Rows:

--- begin ---

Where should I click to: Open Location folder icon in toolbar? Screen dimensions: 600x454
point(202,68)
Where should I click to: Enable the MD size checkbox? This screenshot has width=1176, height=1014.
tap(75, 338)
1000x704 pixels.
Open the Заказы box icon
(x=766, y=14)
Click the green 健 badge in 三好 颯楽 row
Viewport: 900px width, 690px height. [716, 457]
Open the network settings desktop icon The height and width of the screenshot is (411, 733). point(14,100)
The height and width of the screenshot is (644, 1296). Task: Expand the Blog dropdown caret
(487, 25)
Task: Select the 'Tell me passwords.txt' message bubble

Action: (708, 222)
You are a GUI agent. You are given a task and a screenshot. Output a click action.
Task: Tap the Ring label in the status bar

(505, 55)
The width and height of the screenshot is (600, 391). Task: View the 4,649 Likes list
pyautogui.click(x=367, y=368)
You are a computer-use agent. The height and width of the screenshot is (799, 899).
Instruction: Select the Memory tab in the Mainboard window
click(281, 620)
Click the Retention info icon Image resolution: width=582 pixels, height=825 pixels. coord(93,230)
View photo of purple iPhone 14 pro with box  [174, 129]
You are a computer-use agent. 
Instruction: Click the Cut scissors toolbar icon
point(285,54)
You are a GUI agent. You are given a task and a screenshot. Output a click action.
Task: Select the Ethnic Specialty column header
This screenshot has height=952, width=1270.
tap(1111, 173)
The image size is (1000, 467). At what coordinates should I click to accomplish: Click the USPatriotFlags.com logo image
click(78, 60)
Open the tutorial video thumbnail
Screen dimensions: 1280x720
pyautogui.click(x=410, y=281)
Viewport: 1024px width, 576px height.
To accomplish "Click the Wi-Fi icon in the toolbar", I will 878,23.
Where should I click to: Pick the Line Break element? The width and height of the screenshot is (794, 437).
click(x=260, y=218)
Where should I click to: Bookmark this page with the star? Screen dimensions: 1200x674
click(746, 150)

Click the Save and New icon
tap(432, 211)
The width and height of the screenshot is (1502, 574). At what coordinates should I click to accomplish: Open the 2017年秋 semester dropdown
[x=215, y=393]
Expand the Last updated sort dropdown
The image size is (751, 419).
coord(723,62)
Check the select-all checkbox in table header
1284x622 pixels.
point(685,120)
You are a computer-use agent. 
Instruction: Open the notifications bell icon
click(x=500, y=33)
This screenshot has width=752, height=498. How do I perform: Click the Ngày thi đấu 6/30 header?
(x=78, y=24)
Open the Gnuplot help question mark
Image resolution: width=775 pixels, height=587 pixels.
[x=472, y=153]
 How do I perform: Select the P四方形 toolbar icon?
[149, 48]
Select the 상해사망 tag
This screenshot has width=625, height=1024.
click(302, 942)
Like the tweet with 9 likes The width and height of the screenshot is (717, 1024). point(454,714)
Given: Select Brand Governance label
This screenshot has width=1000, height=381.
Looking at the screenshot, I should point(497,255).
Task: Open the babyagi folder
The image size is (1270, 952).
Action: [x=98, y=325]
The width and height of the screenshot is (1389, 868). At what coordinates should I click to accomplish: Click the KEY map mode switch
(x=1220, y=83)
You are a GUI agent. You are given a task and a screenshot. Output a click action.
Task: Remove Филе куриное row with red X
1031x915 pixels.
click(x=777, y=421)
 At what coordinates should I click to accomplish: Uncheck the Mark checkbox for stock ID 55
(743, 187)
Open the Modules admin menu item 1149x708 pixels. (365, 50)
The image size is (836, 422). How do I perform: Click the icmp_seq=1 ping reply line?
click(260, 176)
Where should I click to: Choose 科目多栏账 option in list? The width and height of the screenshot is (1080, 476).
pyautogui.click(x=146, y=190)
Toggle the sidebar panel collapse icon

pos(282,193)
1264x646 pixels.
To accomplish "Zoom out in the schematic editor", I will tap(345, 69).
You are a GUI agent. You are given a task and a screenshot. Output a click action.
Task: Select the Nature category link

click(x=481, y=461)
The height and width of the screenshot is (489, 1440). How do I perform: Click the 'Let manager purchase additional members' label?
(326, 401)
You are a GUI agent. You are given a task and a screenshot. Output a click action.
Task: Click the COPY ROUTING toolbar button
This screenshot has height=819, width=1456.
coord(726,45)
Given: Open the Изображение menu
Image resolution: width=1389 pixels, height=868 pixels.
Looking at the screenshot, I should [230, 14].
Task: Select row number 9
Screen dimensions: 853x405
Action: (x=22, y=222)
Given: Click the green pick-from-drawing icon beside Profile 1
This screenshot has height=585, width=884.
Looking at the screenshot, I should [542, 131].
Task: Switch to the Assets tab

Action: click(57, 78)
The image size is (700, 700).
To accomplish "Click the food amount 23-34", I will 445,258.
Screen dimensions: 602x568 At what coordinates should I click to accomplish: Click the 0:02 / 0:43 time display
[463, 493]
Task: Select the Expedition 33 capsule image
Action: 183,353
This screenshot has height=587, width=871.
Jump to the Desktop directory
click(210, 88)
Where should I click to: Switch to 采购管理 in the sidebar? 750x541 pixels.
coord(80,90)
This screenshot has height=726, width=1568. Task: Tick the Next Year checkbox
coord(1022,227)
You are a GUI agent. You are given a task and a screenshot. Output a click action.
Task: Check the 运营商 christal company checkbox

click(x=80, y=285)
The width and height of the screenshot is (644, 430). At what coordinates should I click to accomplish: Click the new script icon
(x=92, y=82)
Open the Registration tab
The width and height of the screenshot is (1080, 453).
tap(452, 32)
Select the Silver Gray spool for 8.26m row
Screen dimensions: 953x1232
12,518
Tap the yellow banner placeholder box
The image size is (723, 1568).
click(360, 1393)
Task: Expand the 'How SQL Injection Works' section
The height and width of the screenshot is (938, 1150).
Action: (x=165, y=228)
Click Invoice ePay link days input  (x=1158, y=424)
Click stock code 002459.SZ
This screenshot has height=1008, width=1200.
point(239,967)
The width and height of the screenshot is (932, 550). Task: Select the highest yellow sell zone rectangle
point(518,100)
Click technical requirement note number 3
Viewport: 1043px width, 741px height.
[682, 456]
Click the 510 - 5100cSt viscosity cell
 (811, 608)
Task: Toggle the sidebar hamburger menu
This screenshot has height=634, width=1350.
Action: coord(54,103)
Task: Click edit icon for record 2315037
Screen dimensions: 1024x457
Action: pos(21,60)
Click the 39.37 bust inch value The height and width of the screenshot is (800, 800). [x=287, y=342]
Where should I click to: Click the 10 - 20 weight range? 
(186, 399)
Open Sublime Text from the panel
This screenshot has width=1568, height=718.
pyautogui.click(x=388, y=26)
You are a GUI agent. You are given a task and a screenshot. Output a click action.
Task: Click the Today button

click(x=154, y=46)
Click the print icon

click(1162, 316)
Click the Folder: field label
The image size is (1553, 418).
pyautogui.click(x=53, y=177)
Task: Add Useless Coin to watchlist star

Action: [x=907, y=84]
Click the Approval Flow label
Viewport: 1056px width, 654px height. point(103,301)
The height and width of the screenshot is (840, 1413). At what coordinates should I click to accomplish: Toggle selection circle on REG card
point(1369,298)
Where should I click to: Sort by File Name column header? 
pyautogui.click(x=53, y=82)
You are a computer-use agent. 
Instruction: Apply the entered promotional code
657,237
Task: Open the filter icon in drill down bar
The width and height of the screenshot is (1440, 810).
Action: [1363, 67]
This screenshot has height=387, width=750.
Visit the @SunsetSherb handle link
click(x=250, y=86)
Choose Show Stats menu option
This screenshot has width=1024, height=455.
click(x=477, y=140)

--- end ---

Write out the lines from the line containing "The width and height of the screenshot is (1502, 574)." through the line containing "[x=215, y=393]", both included, exactly as they appear above.

The width and height of the screenshot is (1502, 574). At what coordinates should I click to accomplish: Open the 2017年秋 semester dropdown
[x=215, y=393]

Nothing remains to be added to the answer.